(Collected data)
*-*-*

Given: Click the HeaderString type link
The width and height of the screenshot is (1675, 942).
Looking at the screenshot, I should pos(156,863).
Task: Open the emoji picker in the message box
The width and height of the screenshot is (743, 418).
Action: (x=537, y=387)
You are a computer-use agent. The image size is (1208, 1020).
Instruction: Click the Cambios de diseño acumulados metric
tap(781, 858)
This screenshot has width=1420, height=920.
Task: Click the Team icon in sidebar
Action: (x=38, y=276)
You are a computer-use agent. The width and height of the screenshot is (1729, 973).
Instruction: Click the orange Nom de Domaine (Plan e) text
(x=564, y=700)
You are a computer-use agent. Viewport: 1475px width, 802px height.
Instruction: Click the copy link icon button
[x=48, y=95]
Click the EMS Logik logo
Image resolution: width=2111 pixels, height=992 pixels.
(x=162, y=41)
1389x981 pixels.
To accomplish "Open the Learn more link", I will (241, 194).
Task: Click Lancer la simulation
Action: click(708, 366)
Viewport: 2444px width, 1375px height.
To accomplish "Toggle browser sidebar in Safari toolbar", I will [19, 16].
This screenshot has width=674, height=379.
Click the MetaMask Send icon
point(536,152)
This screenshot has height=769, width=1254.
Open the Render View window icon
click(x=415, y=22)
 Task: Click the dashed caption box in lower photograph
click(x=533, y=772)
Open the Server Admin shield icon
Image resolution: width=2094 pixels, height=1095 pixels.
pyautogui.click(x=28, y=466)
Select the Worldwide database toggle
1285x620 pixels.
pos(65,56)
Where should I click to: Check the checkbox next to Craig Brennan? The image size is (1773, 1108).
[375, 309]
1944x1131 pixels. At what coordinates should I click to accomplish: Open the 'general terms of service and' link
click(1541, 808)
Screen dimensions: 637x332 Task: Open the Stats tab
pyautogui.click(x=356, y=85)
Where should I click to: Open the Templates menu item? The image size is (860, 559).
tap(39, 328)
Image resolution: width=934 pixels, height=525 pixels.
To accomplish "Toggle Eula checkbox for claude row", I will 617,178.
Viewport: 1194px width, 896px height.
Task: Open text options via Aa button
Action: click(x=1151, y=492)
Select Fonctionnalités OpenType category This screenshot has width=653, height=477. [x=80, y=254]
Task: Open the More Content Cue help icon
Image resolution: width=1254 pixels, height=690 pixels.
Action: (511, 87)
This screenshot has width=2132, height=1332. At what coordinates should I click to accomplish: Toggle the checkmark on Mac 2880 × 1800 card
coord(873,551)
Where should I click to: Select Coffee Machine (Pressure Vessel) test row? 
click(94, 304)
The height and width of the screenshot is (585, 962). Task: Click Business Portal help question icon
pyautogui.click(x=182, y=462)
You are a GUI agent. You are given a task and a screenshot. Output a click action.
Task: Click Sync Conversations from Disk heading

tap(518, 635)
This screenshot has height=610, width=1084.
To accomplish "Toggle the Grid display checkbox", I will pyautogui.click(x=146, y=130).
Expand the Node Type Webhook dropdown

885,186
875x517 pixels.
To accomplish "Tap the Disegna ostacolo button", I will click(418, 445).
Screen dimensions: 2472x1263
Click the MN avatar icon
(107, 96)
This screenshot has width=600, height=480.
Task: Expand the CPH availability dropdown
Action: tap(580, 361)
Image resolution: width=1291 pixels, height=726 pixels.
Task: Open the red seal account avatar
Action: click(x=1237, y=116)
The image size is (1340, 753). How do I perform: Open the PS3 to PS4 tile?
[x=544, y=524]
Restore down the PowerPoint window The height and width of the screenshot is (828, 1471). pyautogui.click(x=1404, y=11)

*-*-*

# DIRECTIONS
Scan the data above; copy every line where "agent" appears.

# SOLUTION
You are a computer-use agent. The image size is (1208, 1020).
You are a computer-use agent. The width and height of the screenshot is (1729, 973).
You are a computer-use agent. Viewport: 1475px width, 802px height.
You are a GUI agent. You are given a task and a screenshot. Output a click action.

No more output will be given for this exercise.